I thought you might be interested as a change of pace from my usual newsletters. (Let me know!)
Hope you enjoy. Have a great weekend.
-Paul
Humans have a natural need for ecstatic experiences. It is the source of many traditional rituals, it fuels our communal celebrations of music, dance, and sport, and it is the driving force behind most behaviors that become compulsive and addictive.
“Ecstasy” of course derives from “ex-stasis”, or “out of stasis”. It is a place of freedom from constraint. (We cannot properly call it a “state”, since states are by definition static. ) Escape from the self is a precondition for healthy self development, for only through ecstasy can we see the true dimensions and limitations of the ego.
Lacking the traditional tribal rituals of earlier eras of humankind, modern civilized society channels our ecstatic impulses into controlled settings of the dance floor, the sports arena, the battlefield (and other dangerous environments), and the church. Our drive for sex, the most pleasurable and terrifying of ecstatic experiences, is infantilized, repressed, shamed and horribly re-directed.
Since there is no accepted society-wide route for growing into and through ecstasy, each person creates in his or her life a unique game plan where their self can both grow and dissolve. It usually involves some regimen by which the self allows itself surrender to music, intoxicants, sex and/or Big Mind (aka God). As they grow into adulthood most people develop their own strategies for including these experiences in their life, without screwing up the other things they love and care about, such as family, careers and possessions. When it comes down to it, of course, many people will put their fixed loved objects at risk in order to fulfill their need for ecstasy.
The problem with tribal-based ecstatic experiences is that they usually do not directly affect the quality and gravity of the ego. A wicked arms merchant or serial domestic abuser, not to mention the garden variety neurotic most of us are, may temporarily assuage their perversions through drugs, sex or other means, and falsely conclude that their lives possess an overall integrity.
Meditation provides ecstatic experiences through a different and essential mechanism: not via self-escape, but by diminishing the experienced mass of the static self. A rocket ship attempting to leave the gravitational pull of Jupiter requires immense amounts of energy, while one that is lifting off from the Moon requires, relatively speaking, a mere push in the right direction. We find that as we drop away our identification with the self, the less fixity and persuasiveness obtains to the ego, and the more any experience, even everyday experiences, can become ecstatic.

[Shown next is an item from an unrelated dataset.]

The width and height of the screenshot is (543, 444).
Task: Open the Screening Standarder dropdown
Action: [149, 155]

In the film Jiro Dreams of Sushi, the great Japanese sushi chef, whose single-minded focus on his craft is equivalent to Zen meditation, at one point talks of spending every waking hour of his life working with food, preparing sushi for his customers and developing new recipes. Then he smiles and says: “I am ecstatic ALL THE TIME.”

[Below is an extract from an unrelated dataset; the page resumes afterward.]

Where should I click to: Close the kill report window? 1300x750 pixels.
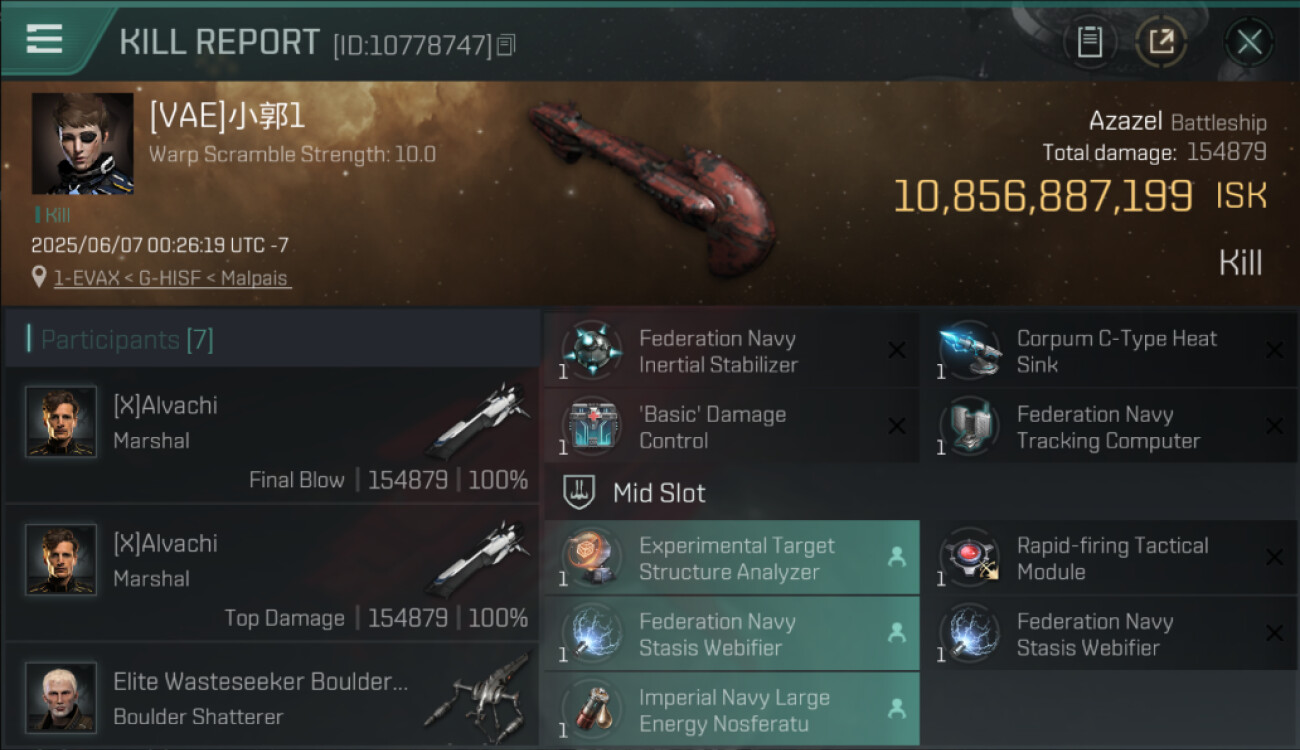click(1249, 42)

The introspection of meditation is designed to diminish self-clinging that creates the illusion of mass in the self and thus makes ecstatic experience far more available, and less subject to the manipulations of social engineering, which sanction only those ecstasies that it deems safe and controllable.
Sit in meditation and free yourself. If your practice is sincere, you will rarely feel bored or trapped again.